Meta-fiction gets fair play in much of the stories; Kehlmann refers to himself as the author who can change her destiny towards the end of his most powerful story, “Rosalie Goes Off to Die.” There’s also “A Contribution to the Debate,” in which a computer geek runs into a famous author, Leo Richter, and attempts to find a way into his stories:

I had to talk to him. That was it: talk to him, admit everything exactly the way it happened, the way I’ve just told you now. Didn’t matter what he did next, he wouldn’t be able to resist it, because it was the real story. My entry into fiction. Right now, at breakfast.

The geek is infatuated with Lara Gaspard, a character in Richter’s novels. In this same story, Kehlmann employs a techno-chat room style of prose with truncated sentences and abbreviated thoughts. And even though through most of the story this style enhances the pathos of the narrator, there are times when it becomes lazy writing:

Then both of us silent for a time. He smoked, I smoked and the rain did its raining thing.

On the surface, this is an entertaining collection of Kehlmann’s inventive takes on modern culture: because of a cell phone number mix-up, man is thought to be somebody else, an actor takes to impersonating himself at night only to have his identity stolen by another impersonator of him, a writer takes the place of another writer at a conference and she is lead into a spiraling descent. The writer—Leo Richter—and the actor—Ralf Tanner—show up in some form in many of the stories. But the interlinking people and objects in these stories becomes predictable and leave the reader a bit bored, like listening to a comic pound a joke into the ground. He wrings the concept of identity in the modern world to the last drop.

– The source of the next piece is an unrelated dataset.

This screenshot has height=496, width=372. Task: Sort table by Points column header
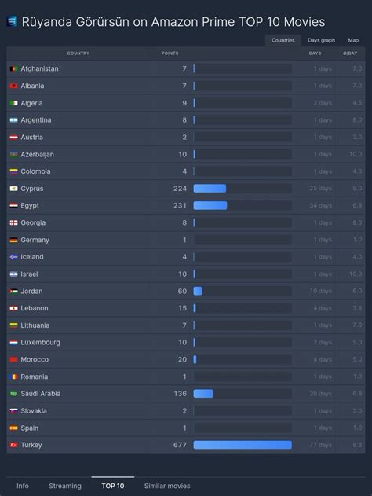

What is frustrating is that Kehlmann invents a concept and instead of delving into the characters, it feels as if he just stuck a plot and some semi-developed characters around it. So, yes, these stories are creative, but are they worthwhile? Perhaps if he weren’t so seemingly impressed with his own ability to mock the world in which we live, mock his own participation and mock the reader, it would feel less of a one-noter and more like a nuanced orchestral piece.

Carol Brown Janeway, who also translated Measuring the World, does an adequate job with the translation. There are times when prose feels outdated or uneven, but it is not enough to distract the reader. To her credit, translating a story written in the style of a chatroom is a challenge and she impresses with her skill.

Fame is a book of episodic stories for the moment and for our ever-present social networking culture; however, one wishes that Kehlmann might have taken advantage of this opportunity to create stories that last longer than a simple episode. With our increasing dependence on modern technology, Kehlmann delivers a status update to be read, laughed about, and then forgotten.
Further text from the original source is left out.